◆ YOUR INSTRUCTIONS
Continue the piece about M F Husain's film Gaja Gamini from the point where it stops.
DOCUMENT SEGMENT Start Marker
Husain sees poetry in painting; filming the body language of Madhur Dixit, he sees poetry in motion.
For Husain fantasy has come true.-- my notes


Gaja Gamini is a purely poetic statement'

India's best-known artist, M F Husain, turned 84
last month. The occasion also marked another
milestone in his long and illustrious career -- the
New York premiere of his film Gaja Gamini, which
features Madhuri Dixit.

The film is unusual and unique in many ways. Above all, it is the
culmination of Husain's life-long dream of making a full-length film
that seeks to convey the essence of Indian womanhood.


Both Madhuri Dixit and Husain spoke to Shanti Karuna about the film
during the actual filming and after it was completed.

Genesis of the film

A couple of years ago, when I was in hospital, I thought of making a film on
Madhuri DixitI have been painting her in different ways, trying to depict her
as the essence of Indian womanhood and of the many manifestations of
womanhood.
. So, rather than painting her, I thought let me try doing the same
thing in some other medium. I wrote a few lines here and there, and then I
started with a visual script, which is about 80 feet long. It is like a film strip.
DOCUMENT SEGMENT End Marker
RECORDS SUPPLIED Start Marker
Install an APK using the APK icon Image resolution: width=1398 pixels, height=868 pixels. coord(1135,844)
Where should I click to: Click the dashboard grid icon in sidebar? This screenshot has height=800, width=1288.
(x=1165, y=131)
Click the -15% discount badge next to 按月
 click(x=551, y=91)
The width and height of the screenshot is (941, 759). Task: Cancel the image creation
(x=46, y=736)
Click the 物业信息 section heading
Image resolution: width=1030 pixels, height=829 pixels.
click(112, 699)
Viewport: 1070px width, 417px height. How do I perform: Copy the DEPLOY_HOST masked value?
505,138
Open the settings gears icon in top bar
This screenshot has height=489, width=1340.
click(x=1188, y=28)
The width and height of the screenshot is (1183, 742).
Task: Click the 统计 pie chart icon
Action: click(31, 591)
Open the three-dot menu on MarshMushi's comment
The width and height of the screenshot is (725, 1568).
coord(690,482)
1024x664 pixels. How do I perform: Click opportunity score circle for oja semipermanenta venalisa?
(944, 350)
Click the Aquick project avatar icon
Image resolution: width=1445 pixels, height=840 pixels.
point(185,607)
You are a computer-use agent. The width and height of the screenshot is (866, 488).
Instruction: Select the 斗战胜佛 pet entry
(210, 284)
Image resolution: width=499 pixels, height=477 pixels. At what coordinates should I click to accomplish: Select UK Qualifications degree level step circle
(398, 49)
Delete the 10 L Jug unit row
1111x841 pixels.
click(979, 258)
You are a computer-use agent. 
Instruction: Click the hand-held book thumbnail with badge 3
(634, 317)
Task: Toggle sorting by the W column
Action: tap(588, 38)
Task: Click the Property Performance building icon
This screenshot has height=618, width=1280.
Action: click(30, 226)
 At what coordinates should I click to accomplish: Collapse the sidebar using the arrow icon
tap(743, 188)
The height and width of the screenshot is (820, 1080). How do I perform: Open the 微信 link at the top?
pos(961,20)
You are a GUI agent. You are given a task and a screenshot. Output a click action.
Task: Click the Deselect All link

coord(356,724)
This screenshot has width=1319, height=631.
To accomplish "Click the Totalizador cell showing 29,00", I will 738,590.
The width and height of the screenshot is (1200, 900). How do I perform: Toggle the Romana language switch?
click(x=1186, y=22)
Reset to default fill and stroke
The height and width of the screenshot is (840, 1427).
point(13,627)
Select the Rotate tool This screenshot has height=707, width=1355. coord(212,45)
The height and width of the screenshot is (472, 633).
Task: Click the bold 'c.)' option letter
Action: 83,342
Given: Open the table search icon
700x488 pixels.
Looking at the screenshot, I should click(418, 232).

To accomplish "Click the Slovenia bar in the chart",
RECORDS SUPPLIED End Marker
◆ TASK OUTPUT
There I did the important sequences, painting them one by one.

That was the basis of how I visualised the film. I then started writing the
script, that is, just the story line. But first I fixed two or three metaphors as I
had done in my 1967 film, Through The Eyes Of A Painter, where a
lantern, a lamp, a cow and a shoe were the inanimate objects that I showed
throughout the film -- just music and those images. And I tried to put in those
objects feelings and emotions. I didn't show the shoe being worn by any
person, but just as an object, as form.

The theme that I now wanted was woman as form, as an icon. So I fixed this
metaphor. My mother died when I was a year old. I had never seen her face.
That gave me an idea. I call it, 'Andurpur ki ek aurat, sar pe gatri, gode
me bachcha, aur paun me ghungroo.' (A woman from Andurpur, with a
bundle on her head, a child in her lap and ghungroos on her feet). And then
she walks through space and time.


What the film is about and its message

There is a story, but it is not a linear story -- it moves back and forth, in time
and space -- and Gamini is the link. She plays several roles, which are
reflections or manifestations of womanhood.

There are several episodes. One is in Benares, where some authors like
Premchand and Nirmala, as also two or three other characters meet and talk
of their own experiences. The lover, Kamdeo, comes down and changes into
different forms and we follow them. He becomes a lawyer, a nawab and so
on.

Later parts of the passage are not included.